As an example, when using the number of valence electrons, the element with the higher number has the upper hand.
The students could also make a game using more than one rule.
We were told to create a project that would help to improve the students’ understanding of chemistry. After a brainstorming session, we decided to create a card game that revolves around the elements of the periodic table whose aim is to help students grasp the different properties of the elements.
Then, we looked for ways to design the cards in such a way that they would convey the most relevant information while still being pleasing to the eye.
We also incorporated some of the findings that we had gotten from the internet and made our own templates.
Finally, we printed black and white versions of the best design. Students would fill out the cards further in order to learn more about each element.
Before starting the game, the students must agree upon a characteristic of their elements by which to create a hierarchy. For example, students could simply play that the element with the highest atomic number wins. Using these rules, if one student plays a carbon and the other student plays a hydrogen, the student who played the carbon would win because carbon has a higher atomic number. However, this game could be played with a large variety of rules. Winning cards could be based on their number of valence electrons, their electronegativity, their group, their alphabetical symbol, or any number of different quantifications in order to establish a hierarchy amongst the cards. It is up to the students to be creative and create a game that is fun to play.
The rules we used were
1. To start the game, one student from each group will take the deck of cards they created and shuffle them.

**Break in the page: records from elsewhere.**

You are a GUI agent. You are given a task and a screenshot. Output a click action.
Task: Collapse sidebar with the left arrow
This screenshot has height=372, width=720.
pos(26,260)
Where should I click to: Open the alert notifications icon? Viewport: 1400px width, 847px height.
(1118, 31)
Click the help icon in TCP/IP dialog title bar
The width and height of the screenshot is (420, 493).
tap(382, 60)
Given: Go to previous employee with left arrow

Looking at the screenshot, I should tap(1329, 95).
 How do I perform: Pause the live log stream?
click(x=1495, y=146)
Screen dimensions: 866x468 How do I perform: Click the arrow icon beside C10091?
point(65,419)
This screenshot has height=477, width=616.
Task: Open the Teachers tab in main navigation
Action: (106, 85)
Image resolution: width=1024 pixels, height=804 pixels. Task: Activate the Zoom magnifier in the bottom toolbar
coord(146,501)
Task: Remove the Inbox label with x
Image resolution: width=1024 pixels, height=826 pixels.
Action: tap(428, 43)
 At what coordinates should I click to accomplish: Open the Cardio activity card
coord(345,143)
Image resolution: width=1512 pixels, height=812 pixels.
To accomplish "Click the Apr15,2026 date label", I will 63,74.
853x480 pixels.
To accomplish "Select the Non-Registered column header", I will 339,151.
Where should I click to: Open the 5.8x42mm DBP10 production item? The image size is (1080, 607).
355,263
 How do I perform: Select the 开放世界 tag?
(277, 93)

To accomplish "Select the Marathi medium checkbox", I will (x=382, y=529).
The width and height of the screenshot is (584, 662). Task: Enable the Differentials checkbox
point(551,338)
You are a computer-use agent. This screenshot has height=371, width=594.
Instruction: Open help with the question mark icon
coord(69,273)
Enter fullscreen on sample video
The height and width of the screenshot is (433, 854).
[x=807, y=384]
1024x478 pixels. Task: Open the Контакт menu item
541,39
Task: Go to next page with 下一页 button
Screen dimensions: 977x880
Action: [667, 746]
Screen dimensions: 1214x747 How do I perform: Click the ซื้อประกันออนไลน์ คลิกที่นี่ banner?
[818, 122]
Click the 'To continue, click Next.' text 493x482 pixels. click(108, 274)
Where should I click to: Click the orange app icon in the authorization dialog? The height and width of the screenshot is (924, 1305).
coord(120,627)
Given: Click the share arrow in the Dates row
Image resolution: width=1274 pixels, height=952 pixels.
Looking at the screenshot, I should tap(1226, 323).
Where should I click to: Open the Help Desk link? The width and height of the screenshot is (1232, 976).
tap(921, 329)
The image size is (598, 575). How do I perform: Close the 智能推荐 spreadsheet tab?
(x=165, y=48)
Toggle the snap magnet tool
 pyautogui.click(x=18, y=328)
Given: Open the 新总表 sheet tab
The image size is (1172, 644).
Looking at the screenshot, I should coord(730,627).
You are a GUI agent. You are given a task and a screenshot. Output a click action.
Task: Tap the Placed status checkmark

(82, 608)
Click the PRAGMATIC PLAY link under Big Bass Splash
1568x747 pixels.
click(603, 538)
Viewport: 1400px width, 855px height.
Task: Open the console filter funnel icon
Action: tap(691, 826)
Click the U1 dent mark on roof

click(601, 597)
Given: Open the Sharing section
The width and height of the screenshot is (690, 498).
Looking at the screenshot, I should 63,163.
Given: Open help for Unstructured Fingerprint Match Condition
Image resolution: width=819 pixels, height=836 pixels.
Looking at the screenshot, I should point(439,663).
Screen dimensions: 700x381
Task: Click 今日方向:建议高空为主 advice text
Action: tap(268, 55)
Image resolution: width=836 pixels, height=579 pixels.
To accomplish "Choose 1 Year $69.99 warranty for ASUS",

2. Each student holding the cards will flip the deck over, with the backs of the cards facing up in order to not see which card is on top.
3. At the same time, each student will take the card from the top of the deck and flip it over onto the table.
4. Looking at the two element cards flipped over, based on the rules established previous to the start of the game as to which cards win, the student who played the winning card takes both cards played and adds them face-down to the bottom of their deck.
5. If the students each throw the same card, in order to settle the tie, each player throws three cards face-down and a fourth card face-up. Using the fourth card face-up as the newly played card, whoever throws the winning card wins. The winner of the tie break then takes all the cards on the table from that play and puts them on the bottom of their deck.
6. This is repeated until one student is left with all the cards, making them the winner. The cards can then be separated so that each student gets their own set of cards back.